The three of us have gone skiing a number of times since and each year we’ve added a number of our high-school friends to the mix. It is the type of tradition I hope to continue until I’m too old to ski (or, at least, until I lose my previous bet and the ice caps have all melted and we are required to swim in Colorado), but each trip has also reminded me just how far apart we’ve all grown since our days of eating wing-dings in our high-school Cafeteria. I play Phantasy Phish, the Jons play poker; I consider Spaghetti marinara a gourmet meal, they consider it a form of capitol punishment; I see the word through music, they hear it, by and large, as background noise. Yet, without hesitation, I still consider them my closest friends. Which makes me wonder whether we’d still be close if we met on today instead of in seventh grade English class?
Someone once told me that when it comes to relationships, the impact is what matters and the context is what makes it possible. I agree with that statement whole heartedly, but wonder how ten years of growth and definition has, in many ways, resulted in ten years of limitations. From the type of food I eat to the type of music I listen to, the type of crazy girls I chase, to the type of friends I keep, I’ve become pretty set in my ways and am, by and large, proud of the fragile persona I’ve created for myself. But, at the same time, I often wonder what I’m missing or, more accurately, shutting myself off from.

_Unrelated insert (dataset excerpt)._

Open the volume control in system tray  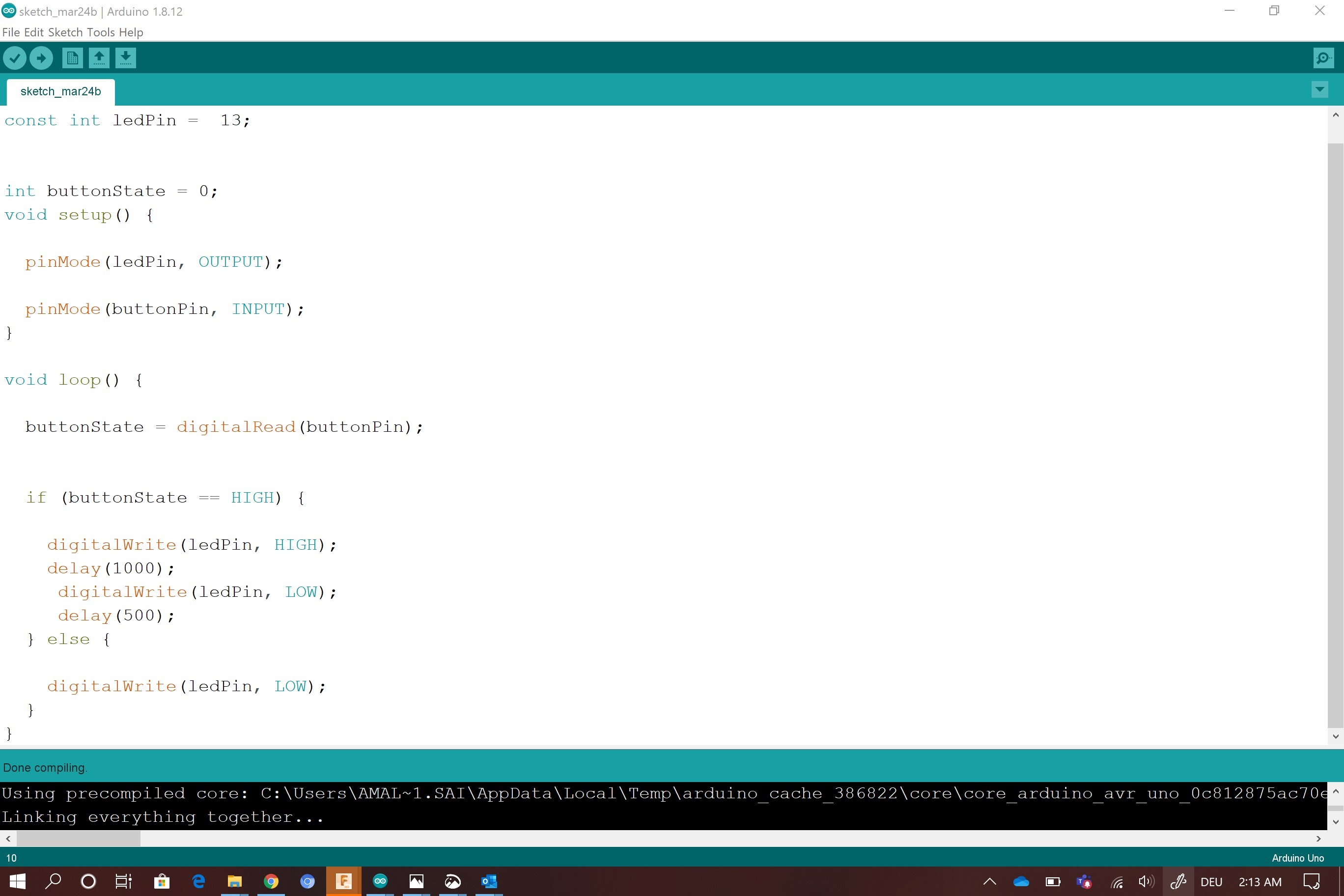pos(1145,882)

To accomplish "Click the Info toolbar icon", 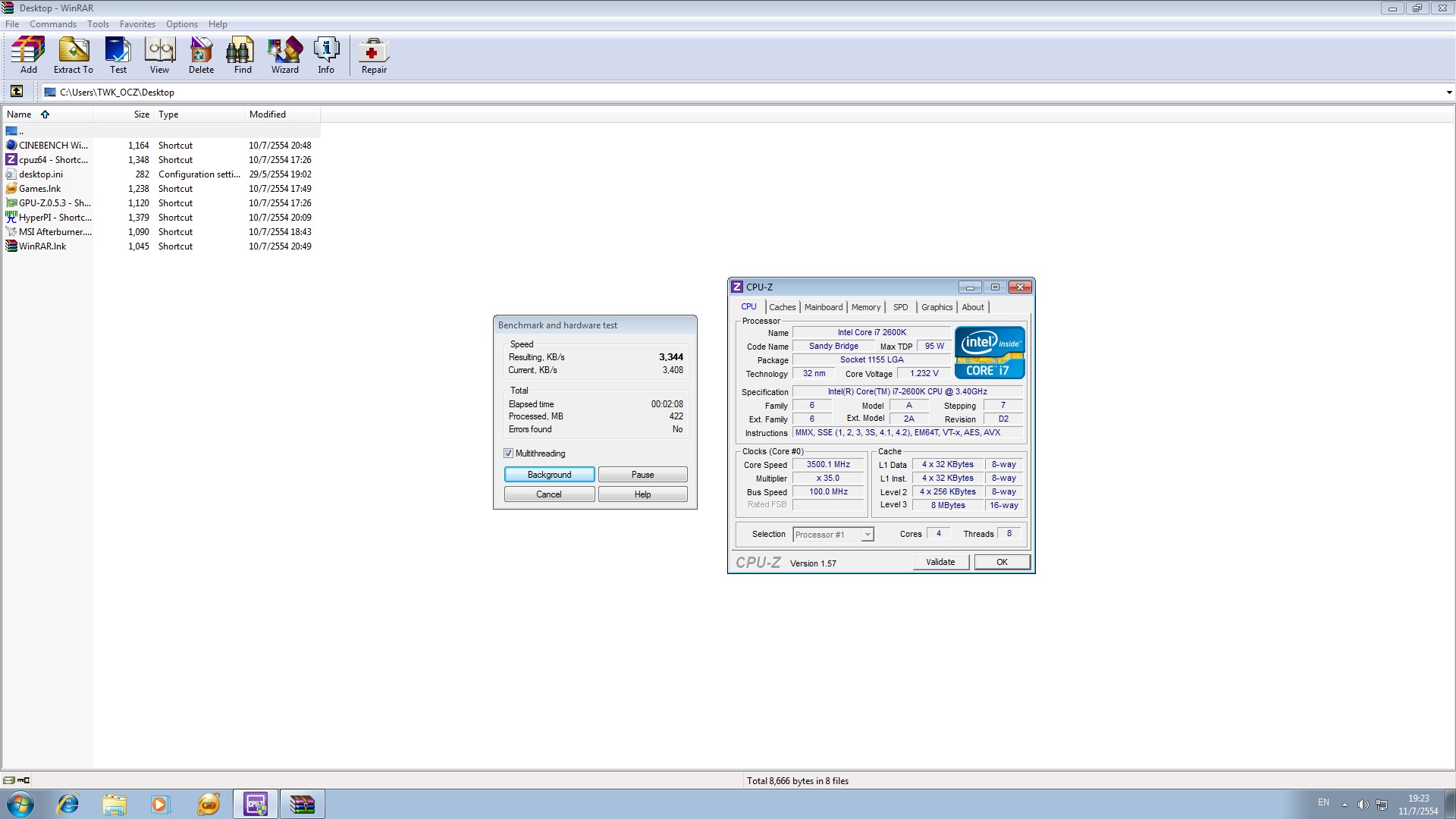I will pos(326,55).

So, this year, I decided to do something different and actually ventured outside my dietary comfort zone. I tried sushi, salmon, and, even, a new food called Ahi (the Headphone Jams of the fish world I wager). While it has nothing on the tuna I favor from the deli down my street, I have to say it wasn’t bad either. In return the Jons listed to a party playlist and found a great new band called “Talking Heads” (I’m working on ‘em slowly but surely). So, today, when I went out to lunch with a co-worker who is about to go “post-Relix,” I decided to try my lunch in a sushi wrap instead of on a roll. I guess all tuna tastes the same, only sprinkled with some different spices.